競馬予想・競馬情報トップ > 記事一覧 > 競馬初心者のための予想方法、ポイントまとめ
競馬のレース観戦には“予想”が不可欠。どの馬が有力なのか、伏兵はいるのか、逆転があるとしたらどんなシチュエーションか、どのようなレース展開になるのか……。そうした予想を踏まえたうえでレースを観るほうが、確実に楽しさは増します。
もちろん馬券を購入する際にも、自分自身の予想をベースとして、買う馬・買う組み合わせ・購入金額などを決めることになります。
ひとくちに競馬の予想といっても、その方法はさまざま。多種多様なデータを参考にしたり、当日の馬体をじっくりと観察して調子を見極めたり、あるいは直感に頼ったり。
あなたに向いているのは、どの予想方法でしょうか?
競走馬やレースに関する各種のデータを収集・分析して予想するという方法は、競馬ファンの間でもっとも一般的なスタイルです。
競走馬に関するデータは、実に多種多彩。各馬のこれまでの実績、過去に記録したタイム、距離ごと・競馬場ごとの成績、血統、調教での走りっぷりと調教タイム、どんなローテーションで今回のレースに臨むのか、レース当日の馬体重……。
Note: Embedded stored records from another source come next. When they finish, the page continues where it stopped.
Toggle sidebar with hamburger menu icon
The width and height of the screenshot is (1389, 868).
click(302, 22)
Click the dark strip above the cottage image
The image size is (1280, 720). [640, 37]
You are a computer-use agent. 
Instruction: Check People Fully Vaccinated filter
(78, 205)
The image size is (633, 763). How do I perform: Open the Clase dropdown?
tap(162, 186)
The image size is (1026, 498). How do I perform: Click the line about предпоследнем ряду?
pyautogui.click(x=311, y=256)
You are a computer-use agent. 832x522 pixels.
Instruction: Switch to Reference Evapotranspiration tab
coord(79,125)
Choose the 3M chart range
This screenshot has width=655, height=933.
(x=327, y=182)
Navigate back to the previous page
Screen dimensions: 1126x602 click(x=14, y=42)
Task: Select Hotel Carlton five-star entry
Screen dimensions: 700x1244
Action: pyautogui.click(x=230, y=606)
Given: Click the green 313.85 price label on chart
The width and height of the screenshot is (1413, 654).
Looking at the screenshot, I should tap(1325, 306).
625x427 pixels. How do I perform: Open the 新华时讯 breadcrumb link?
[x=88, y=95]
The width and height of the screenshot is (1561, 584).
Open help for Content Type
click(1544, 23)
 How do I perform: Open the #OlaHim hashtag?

あらゆる情報が予想に役立てられることになります。
レースに関連したデータも重要です。たとえば2010年〜2019年の日本ダービー勝ち馬は、前走で皐月賞に出走していた馬が8頭、京都新聞杯に出走していた馬が2頭。それ以外のステップで勝った馬はいません。ほかにも、内枠に入った馬の成績がいいコース、最後の直線が短いので逃げ切りが増えるコースなど、競馬場ごと・コースごとの特性もあります。
こうしたレース傾向・コース傾向も予想の参考にされるデータです。
競馬新聞、あるいはスポーツ新聞の競馬面では、競馬のプロである「トラックマン(美浦・栗東の競走馬トレーニングセンターで取材をする競馬専門の記者)」が、自身の予想を披露しています。また新聞に掲載される出馬表には、◎〇▲など、その馬の有力度を示す予想印が打たれます。これらを参考に予想する競馬ファンも、かなりの数にのぼります。
競走馬は、芝向きの馬、ダート向きの馬、長距離が得意な馬、短距離が得意な馬と、さまざまなタイプに分かれます。こうしたタイプの違いは馬体にも表れると考えられていて、たとえば「胴が長いので長距離向きだ」などと言われています。
また競走馬は、いつも万全の状態でレースに出走できるとは限りません。しっかりと仕上げられているのか、まだ良化している途上なのか、調子を落としていないかなど、馬のコンディションも馬体、毛ヅヤ、歩き方などに表れると言われています。
こうした様子を観察できるのが、レース前に出走馬が周回するパドック(下見所)。ここで各馬の馬体や歩き方などを確認し、予想につなげる人たちは「パドック派」と呼ばれています。
出馬表や競馬関係の出版物には勝ち馬を示すサインが隠されている。世の中の出来事と競馬の結果は連動している。そんなオカルト的な思考をもとに予想する人たちも存在します。たとえば「〇〇〇ウィナーという馬名の2頭に挟まれた5番が怪しい」「今日はプロ野球選手がゲストとして競馬場に来る。背番号と同じ馬番が勝つのではないか」「今年の漢字は『金』だと発表された。ならば金に関係した名前の馬を買おう」など、何らかのサインを無理やり読み取って馬券につなげるわけです。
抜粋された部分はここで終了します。